### ESTRATTO DEL DOCUMENTO
·····

A dirla tutta però, non avrei voluto cominciare dalla bellezza, a raccontare Paul Newman. Perché è scontato, certo, ma anche perché appare in qualche modo disdicevole: abbiamo introiettato una specie di senso di colpa che ci fa pensare che sottolineare la bellezza di un artista sia riduttivo, sempre e comunque. Sono del resto le stesse star, molto spesso, a impegnarsi giorno e notte per sfuggire alla loro immagine di sex-symbol. Newman ha sempre trattato con sufficienza chi gli faceva notare la sua bellezza, nonostante quest’ultima sia rimasta stellare fino alla vecchiaia: gli occhi azzurri, naturalmente; la mascella importante; la bocca ben disegnata; il naso aggraziato; il fisico che ha invogliato molti registi a mostrarlo a torso nudo. Newman cercava di non darle importanza, maestro di quella forma di pubblica modestia, tinta di autoironia, che poi è diventata tratto tipico delle icone maschili di Hollywood fino a George Clooney. La sua autobiografia si intitola Vita straordinaria di un uomo ordinario, del resto.

·····

### MATERIALE FORNITO

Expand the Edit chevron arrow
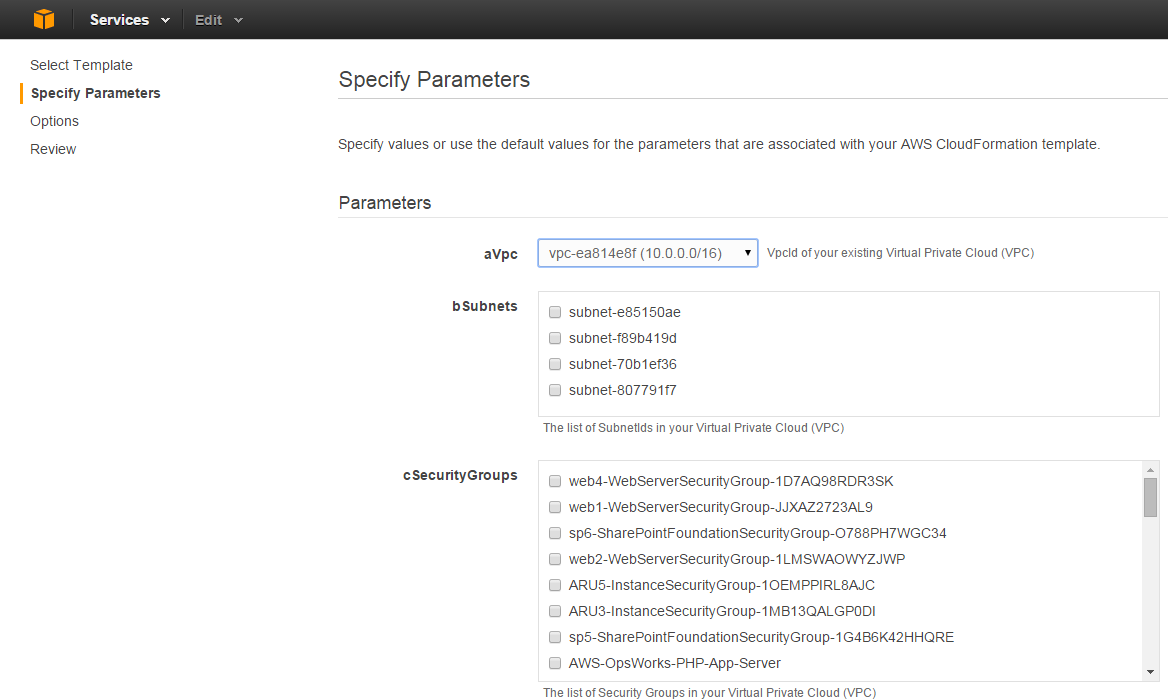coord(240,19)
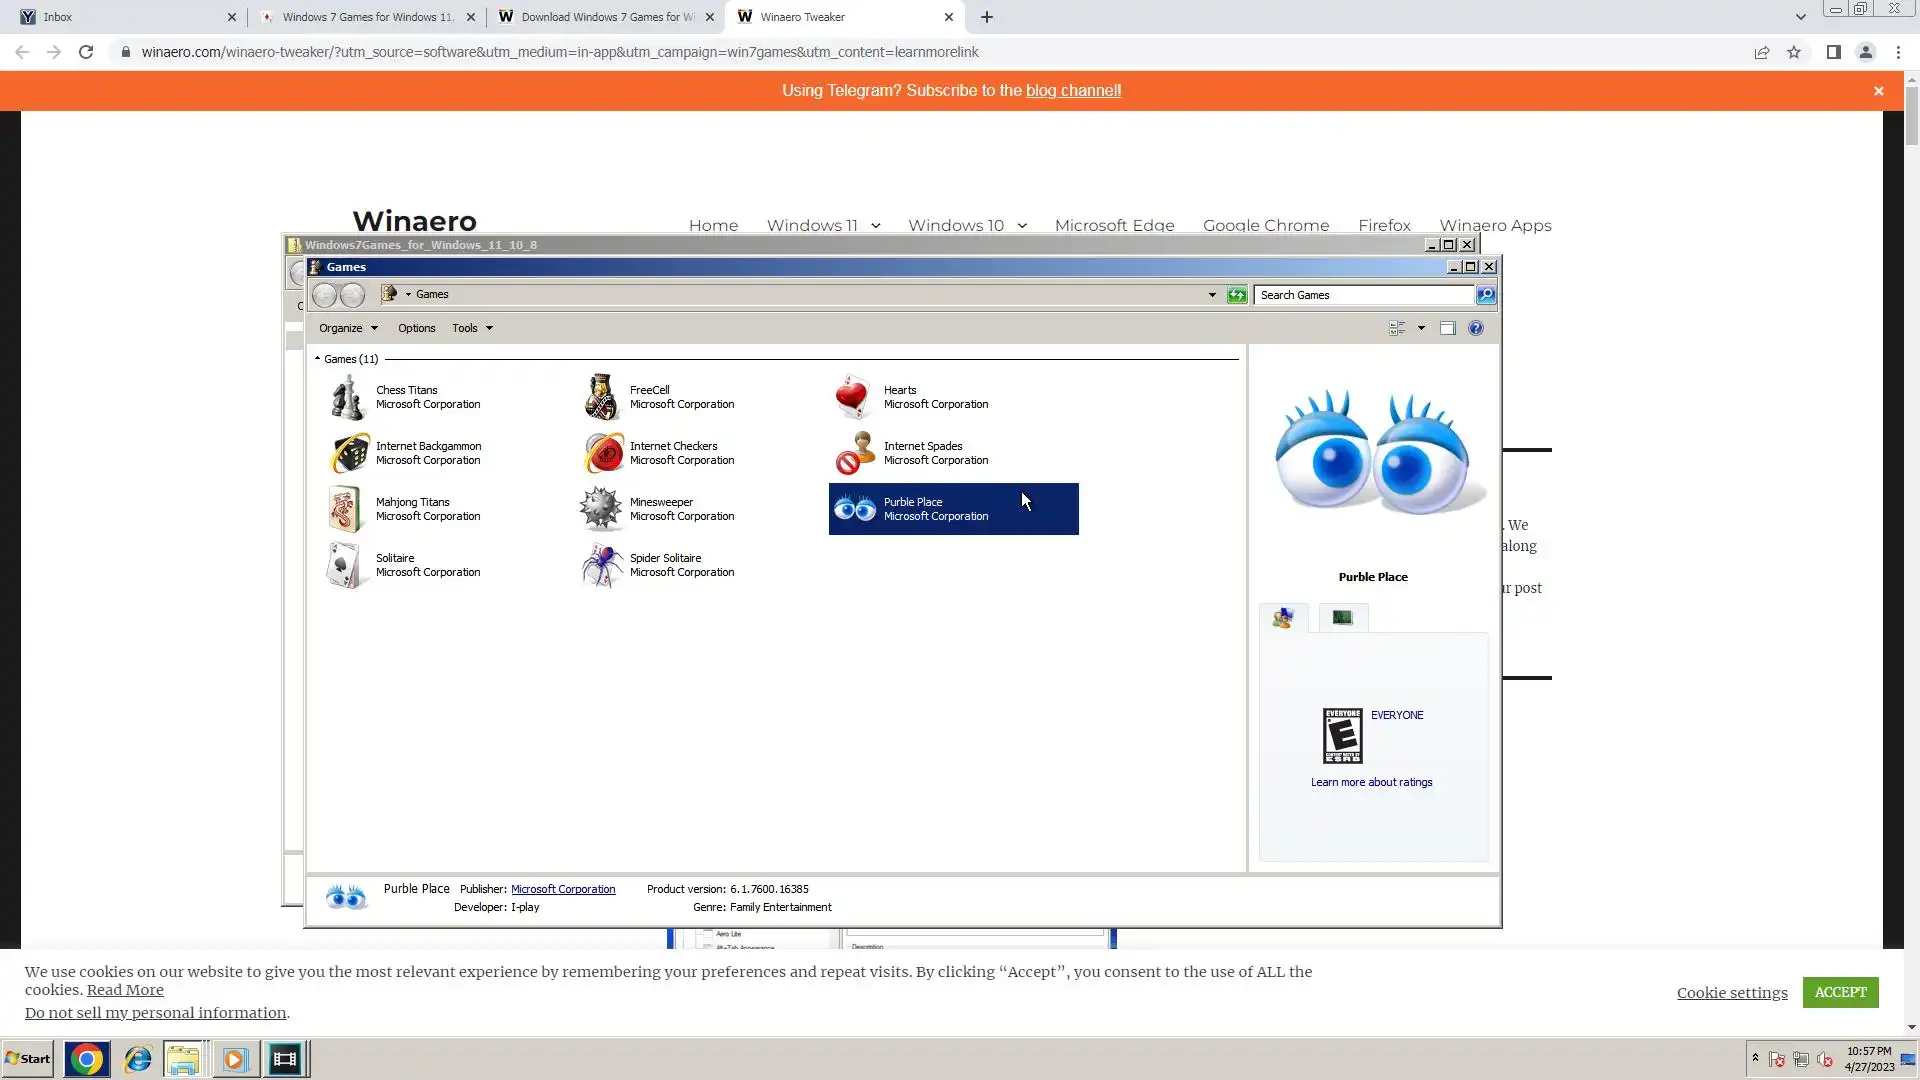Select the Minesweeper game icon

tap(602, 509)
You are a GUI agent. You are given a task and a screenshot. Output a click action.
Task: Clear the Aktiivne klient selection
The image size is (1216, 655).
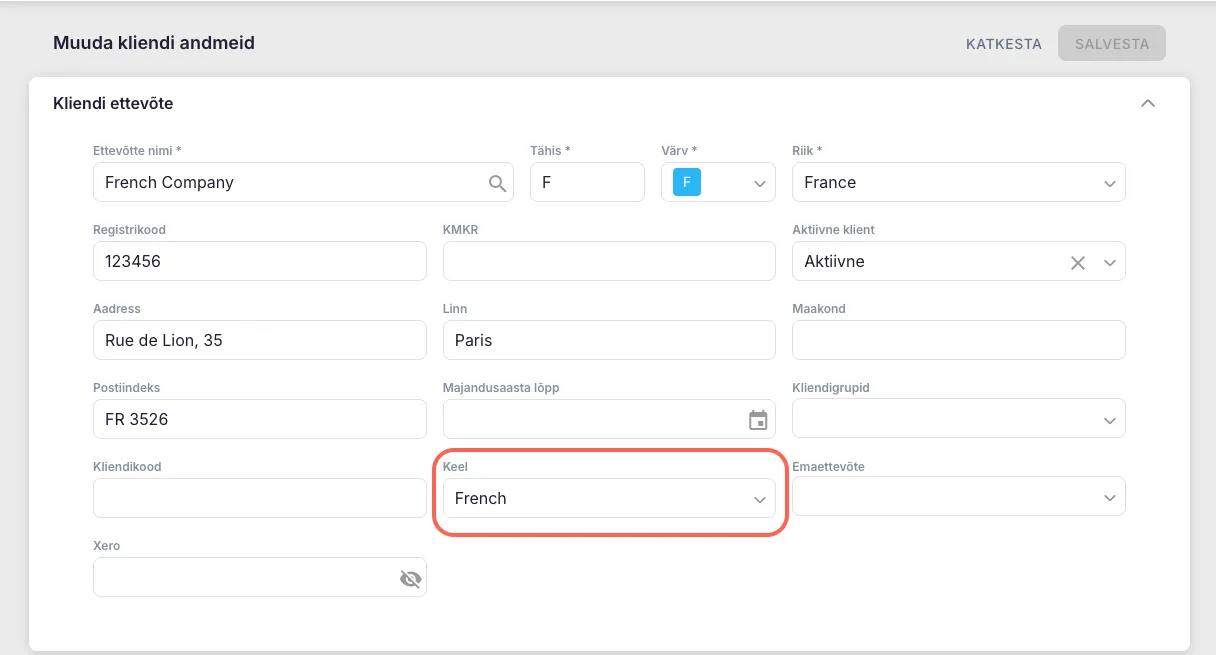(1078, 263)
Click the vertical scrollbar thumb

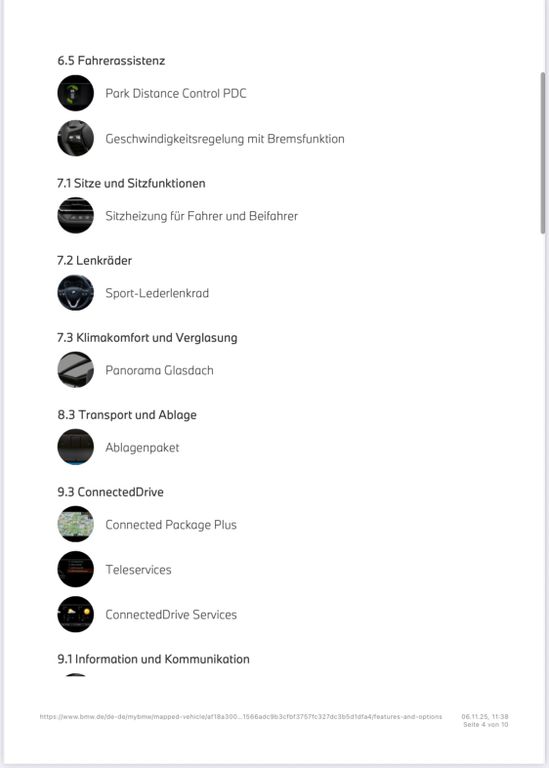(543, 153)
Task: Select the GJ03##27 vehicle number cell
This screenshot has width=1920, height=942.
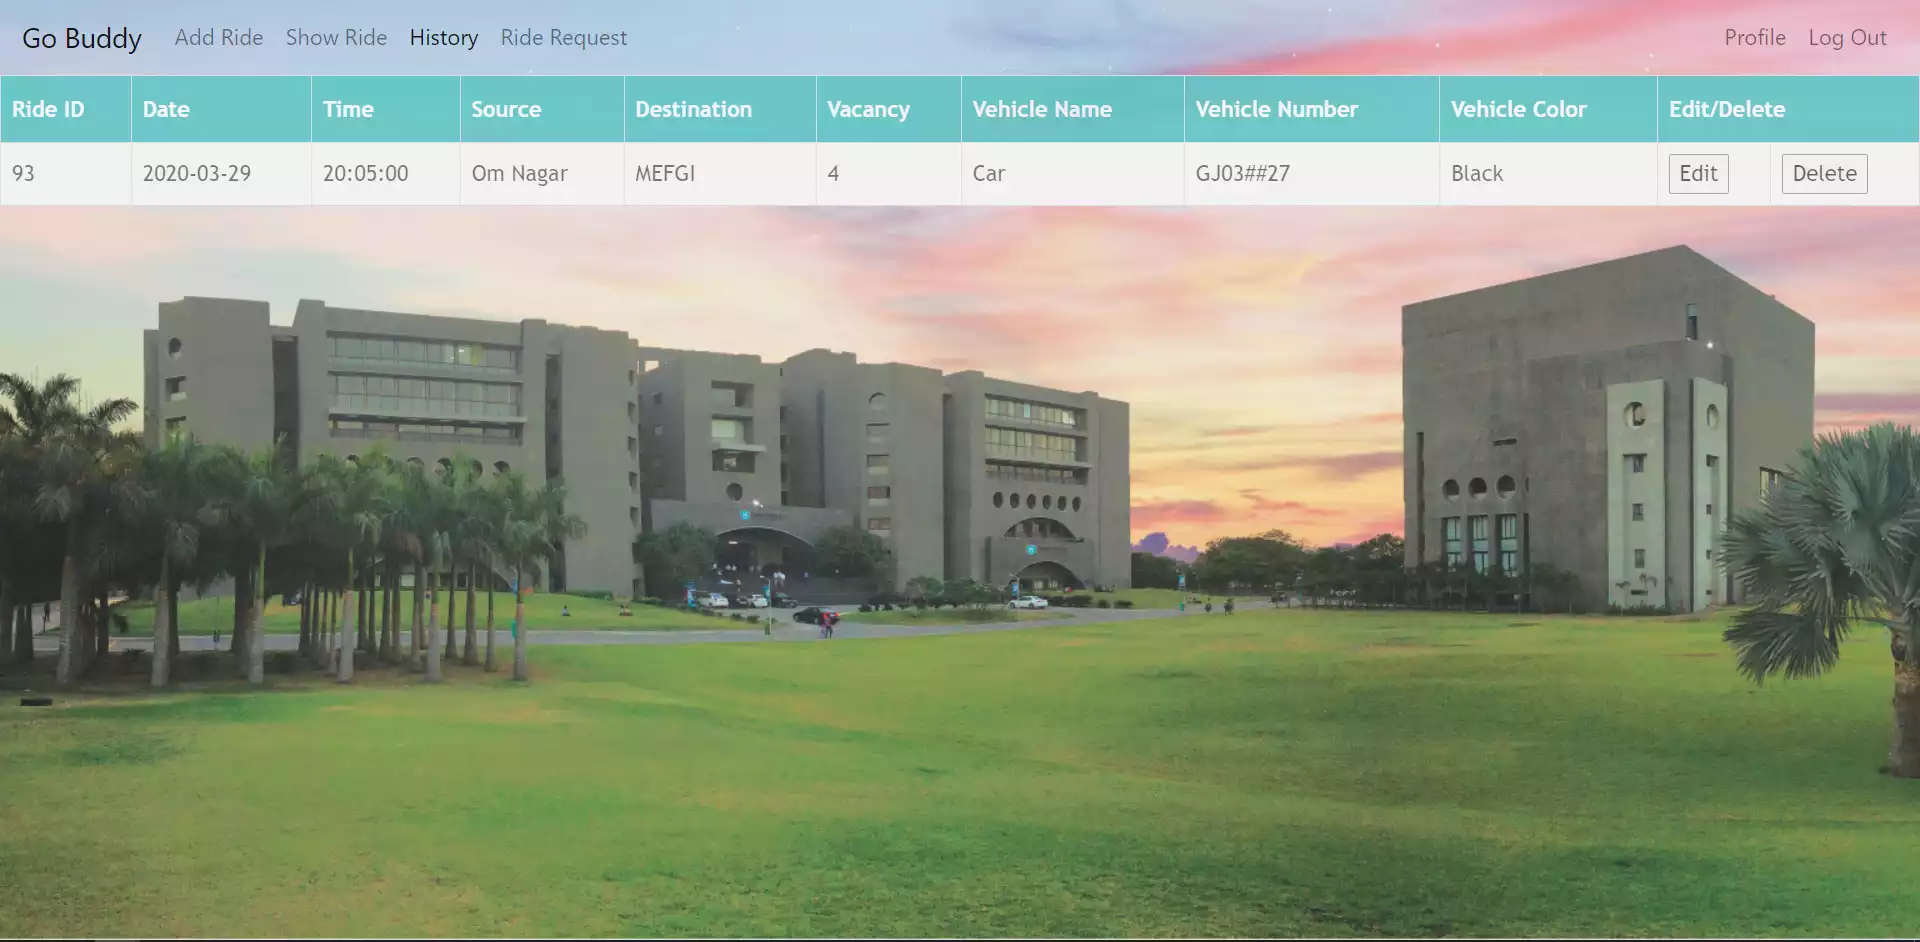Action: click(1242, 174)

·····

### ESERCIZI DA SVOLGERE
• 1. Nel brano su Paul Newman, qual è il titolo della sua autobiografia?
• 2. Stando al brano su Paul Newman, perché non si sarebbe voluto cominciare dalla bellezza per raccontarlo?

### SOLUZIONI SVOLTE
• 1. Vita straordinaria di un uomo ordinario.

• 2. Perché è un punto di partenza scontato, ma anche perché appare in qualche modo disdicevole. Abbiamo introiettato una specie di senso di colpa che ci fa pensare che sottolineare la bellezza di un artista sia sempre riduttivo.